«Se ci fosse un referendum, voterei no». Il presidente della Camera Roberto Fico torna a parlare di Tav, dopo la lettera pubblicata ieri su La Stampa, e sferza gli alleati della Lega. La vera necessità della politica – ribadisce Fico a margine della commemorazione delle vittime della strage di Piazza Fontana – non è quella di indire un referendum che «il Movimento, da sempre schierato contro la Tav, non può volere», quanto piuttosto quella di «comprendere che tipo di società si vuole costruire. Per le energie rinnovabili, per l’abbandono del carbone, del gas e delle fonti fossili: secondo me la Tav non va in questa direzione».
La visione d’insieme proposta dal presidente della Camera, che dal progetto dall’alta velocità Torino-Lione allarga lo sguardo a un diverso modello di sviluppo per il Paese, si scontra con le convinzioni degli alleati di governo della Lega. «Se la questione viene posta da un punto di vista filosofico», avverte il viceministro ai Trasporti Edoardo Rixi, «allora è evidente che noi siamo favorevoli al Tav, alle grandi opere e a uno sviluppo del Paese che guarda alle imprese». Ma anche all’interno del Movimento c’è chi si discosta dalla linea di Fico. La proposta di referendum, ritenuta inaccettabile dal presidente della Camera, vede infatti il placet del ministro dei Trasporti Danilo Toninelli. E Silvio Berlusconi, ospite a Porta a porta, soffia ulteriormente sul fuoco: «Ho sentito Salvini, ho parlato direttamente con lui. Mi ha detto di essere assolutamente convinto che la Tav vada fatta, senza referendum».
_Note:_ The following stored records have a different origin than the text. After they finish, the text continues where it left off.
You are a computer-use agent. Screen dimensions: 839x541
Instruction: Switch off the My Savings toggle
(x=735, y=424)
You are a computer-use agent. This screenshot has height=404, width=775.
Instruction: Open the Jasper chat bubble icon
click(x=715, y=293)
La miccia dello scontro sulle grandi opere è accesa da tempo all’interno della maggioranza. «Sappiamo benissimo che il conflitto con la Lega scoppierà con la pubblicazione dell’analisi costi benefici», sostiene Luca Carabetta, deputato piemontese e volto emergente del M5S. La convinzione diffusa, all’interno dei Cinque stelle, è che dal dossier del ministero dei Trasporti non possa che arrivare una bocciatura del progetto dell’alta velocità in Val Susa. «Perché al di là dell’ammodernamento della linea storica, per noi il problema resta il tunnel di base. E quello non è migliorabile. O si fa o non si fa», dice Carabetta. Ma il rischio più grande per il Movimento, spiega il Cinque stelle Andrea Colletti, deputato vicino alla corrente ortodossa guidata da Fico, è che «non potremmo mai sopportare un sì al Tav. Non terrebbe il gruppo parlamentare né la rete di attivisti sul territorio. Rischieremmo di implodere».
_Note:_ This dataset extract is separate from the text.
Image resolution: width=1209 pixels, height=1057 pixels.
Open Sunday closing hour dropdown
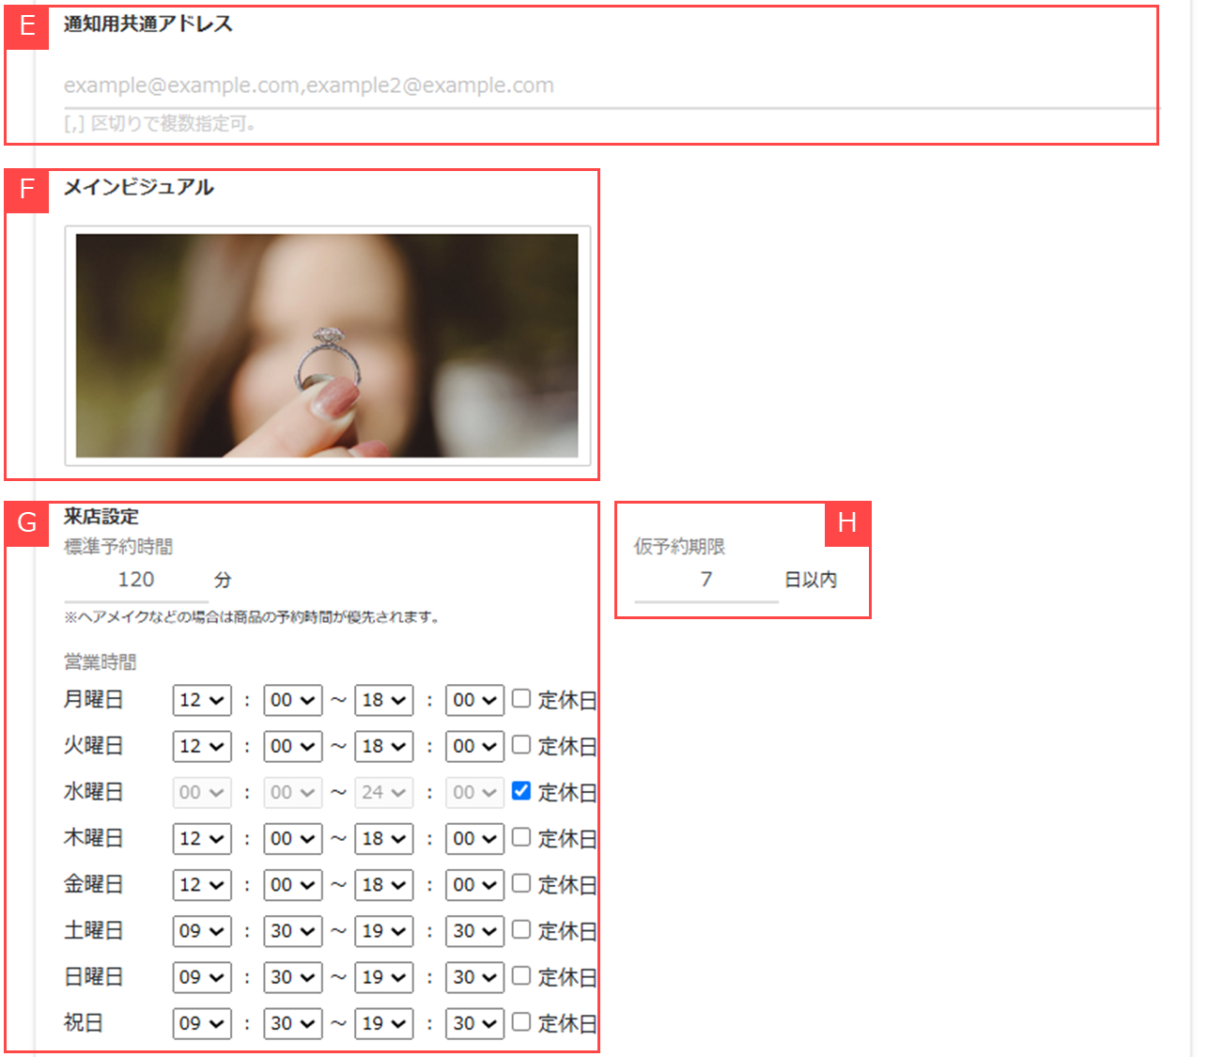point(384,977)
C’è chi all’interno della maggioranza, tra le file della Lega, aspetta proprio l’incidente che possa aprire una crisi di governo. Il viceministro Rixi, invece, tenta la via pragmatica. Se dalla Francia o da Bruxelles dovesse arrivare una frenata sulle tempistiche di completamento della Torino-Lione, «se ci dicessero che verrà completata dopo il 2030, allora potremmo anche pensare di trovare soluzioni alternative». Il problema, per Rixi, è quello di «rispondere in un tempo ragionevole alle esigenze delle nostre aziende. Dobbiamo evitare che muoiano perché tenute fuori dalle vie del commercio. Se per la Tav ci diranno che ci vorrà troppo tempo, potremmo convogliare i nostri sforzi sui valichi alpini, dalla Genova-Ventimiglia al Brennero».
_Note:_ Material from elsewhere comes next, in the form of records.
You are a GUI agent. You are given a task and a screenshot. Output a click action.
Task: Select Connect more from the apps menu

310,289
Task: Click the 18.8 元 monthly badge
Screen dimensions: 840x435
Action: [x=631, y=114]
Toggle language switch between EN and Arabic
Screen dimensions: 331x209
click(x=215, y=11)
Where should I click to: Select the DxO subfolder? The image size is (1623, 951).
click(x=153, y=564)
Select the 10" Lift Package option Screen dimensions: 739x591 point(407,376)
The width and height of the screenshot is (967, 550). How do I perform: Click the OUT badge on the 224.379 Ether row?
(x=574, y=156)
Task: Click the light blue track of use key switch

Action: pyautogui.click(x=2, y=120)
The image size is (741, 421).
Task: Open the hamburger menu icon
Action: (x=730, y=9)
Al di là della diplomazia e delle alternative proposte, resta dunque una certa distanza tra la «visione del mondo» proposta da Fico e quella di matrice leghista. Divergenze ampie, che travalicano le posizioni della maggioranza di governo. E che arrivano sia dalle opposizioni, dove viene bollata come «pauperista» la proposta del presidente della Camera, sia dalla società civile. Mino Giachino, promotore della petizione «sì Tav» e tra gli organizzatori della piazza del 10 novembre, invita Fico ad «aprire un dibattito in Parlamento, l’unico che possa modificare le decisioni assunte negli anni scorsi. E non si affidi a una analisi costi e benefici faziosa come quella di Toninelli».